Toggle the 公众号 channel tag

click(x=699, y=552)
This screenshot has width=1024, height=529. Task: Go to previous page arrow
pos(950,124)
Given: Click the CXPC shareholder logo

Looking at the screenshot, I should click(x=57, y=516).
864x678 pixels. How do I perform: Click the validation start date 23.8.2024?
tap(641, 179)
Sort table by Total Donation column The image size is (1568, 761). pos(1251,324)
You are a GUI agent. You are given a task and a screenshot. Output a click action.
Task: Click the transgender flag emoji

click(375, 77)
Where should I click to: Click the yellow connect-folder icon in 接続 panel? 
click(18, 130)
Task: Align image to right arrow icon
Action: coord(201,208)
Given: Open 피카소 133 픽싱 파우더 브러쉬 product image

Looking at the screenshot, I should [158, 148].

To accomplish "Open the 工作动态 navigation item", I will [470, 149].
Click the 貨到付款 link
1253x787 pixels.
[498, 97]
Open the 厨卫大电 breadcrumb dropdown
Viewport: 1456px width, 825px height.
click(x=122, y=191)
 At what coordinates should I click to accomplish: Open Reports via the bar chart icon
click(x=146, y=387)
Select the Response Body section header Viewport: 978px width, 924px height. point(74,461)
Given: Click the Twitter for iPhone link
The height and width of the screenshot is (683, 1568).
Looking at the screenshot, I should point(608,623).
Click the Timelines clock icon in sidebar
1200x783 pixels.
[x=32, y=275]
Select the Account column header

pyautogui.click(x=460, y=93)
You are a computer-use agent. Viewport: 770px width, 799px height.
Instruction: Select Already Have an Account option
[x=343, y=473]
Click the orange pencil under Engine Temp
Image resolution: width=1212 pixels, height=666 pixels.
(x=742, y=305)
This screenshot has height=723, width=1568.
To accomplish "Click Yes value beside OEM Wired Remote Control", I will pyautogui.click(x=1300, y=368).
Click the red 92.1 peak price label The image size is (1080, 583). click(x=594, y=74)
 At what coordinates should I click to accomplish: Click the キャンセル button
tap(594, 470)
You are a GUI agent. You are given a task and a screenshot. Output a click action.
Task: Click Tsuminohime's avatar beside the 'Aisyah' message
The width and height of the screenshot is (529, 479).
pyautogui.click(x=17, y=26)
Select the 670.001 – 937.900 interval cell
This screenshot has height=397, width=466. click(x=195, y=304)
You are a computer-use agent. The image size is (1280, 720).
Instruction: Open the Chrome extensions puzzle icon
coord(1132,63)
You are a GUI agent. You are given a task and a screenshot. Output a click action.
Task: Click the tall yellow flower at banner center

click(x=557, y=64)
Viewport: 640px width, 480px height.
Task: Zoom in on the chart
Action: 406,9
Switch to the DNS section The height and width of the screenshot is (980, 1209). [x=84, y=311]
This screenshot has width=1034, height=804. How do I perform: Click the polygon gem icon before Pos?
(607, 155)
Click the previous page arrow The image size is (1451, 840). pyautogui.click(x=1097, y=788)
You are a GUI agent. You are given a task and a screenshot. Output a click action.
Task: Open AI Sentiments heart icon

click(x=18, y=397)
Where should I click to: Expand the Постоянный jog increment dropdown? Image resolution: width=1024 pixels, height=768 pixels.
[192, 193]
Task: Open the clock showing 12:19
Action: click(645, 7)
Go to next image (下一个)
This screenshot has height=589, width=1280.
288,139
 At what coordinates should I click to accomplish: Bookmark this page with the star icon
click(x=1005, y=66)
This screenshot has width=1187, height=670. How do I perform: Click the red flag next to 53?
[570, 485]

═══

▶ **Required action**
Set down, word for word, the line that contains "Where should I click to: Expand" and all lines after it up to the end of the listing.

▶ **Problem solution**
Where should I click to: Expand the Постоянный jog increment dropdown? Image resolution: width=1024 pixels, height=768 pixels.
[192, 193]
Task: Open the clock showing 12:19
Action: click(645, 7)
Go to next image (下一个)
This screenshot has height=589, width=1280.
288,139
 At what coordinates should I click to accomplish: Bookmark this page with the star icon
click(x=1005, y=66)
This screenshot has width=1187, height=670. How do I perform: Click the red flag next to 53?
[570, 485]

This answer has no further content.